Wednesday, May 20, 2009

Tax Planning for 2009 - How to Benefit from Recent Tax Law Changes

With a new president in charge, and the economy in a full recession, there are lots of changes being made to the US tax code. It can be confusing trying to deconstruct some of these changes. It is even more difficult to figure out which ones will benefit you. To help the readers of my blog plan for the 2009 tax year, I have broken down some of the recent tax law changes.

Make Work Pay

There are a lot of misconceptions going around regarding the new Making Work Pay credit. In order to benefit fully, it is important to understand how you can take advantage of the credit. The most common myth is that the credit will be delivered to qualifying taxpayers through the mail, similarly to the stimulus check last year. However, it is actually distributed through a taxpayer’s check in the form of a reduced tax rate.
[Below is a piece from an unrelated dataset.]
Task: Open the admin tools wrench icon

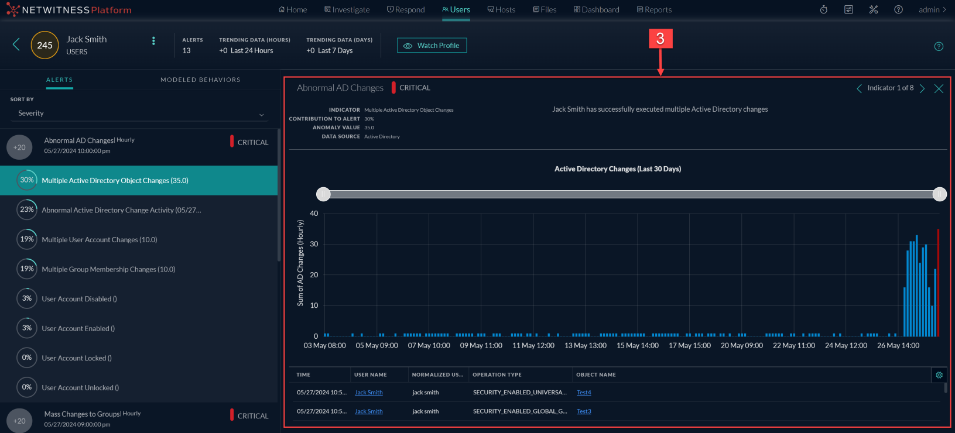Action: pos(873,9)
Because of this, it is your job to check you paychecks and make sure the amount is being added (note that you may need to adjust your withholding to reflect the change).
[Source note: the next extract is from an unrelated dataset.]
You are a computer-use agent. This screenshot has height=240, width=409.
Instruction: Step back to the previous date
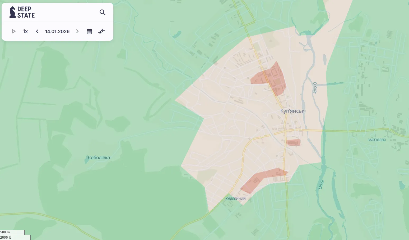click(x=37, y=31)
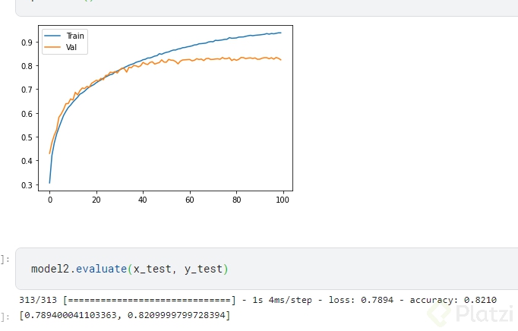
Task: Select the Val legend label
Action: 72,48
The First Time Homebuyer Credit

A lot of people are talking about the federal government’s credit for people to purchase a home in the 2009 tax year. However, it is important to remember that the credit is only available to first time homebuyers. To be more specific, the IRS defines a new homebuyer as a person who has not owned a principal residence during the three-year period prior to the purchase. The IRS also specifies that you need to purchase the home between January 1 to December 31, 2009. For more information, check out the IRS’ press release titled “First-Time Homebuyers Have Several Options to Maximize New Tax Credit.”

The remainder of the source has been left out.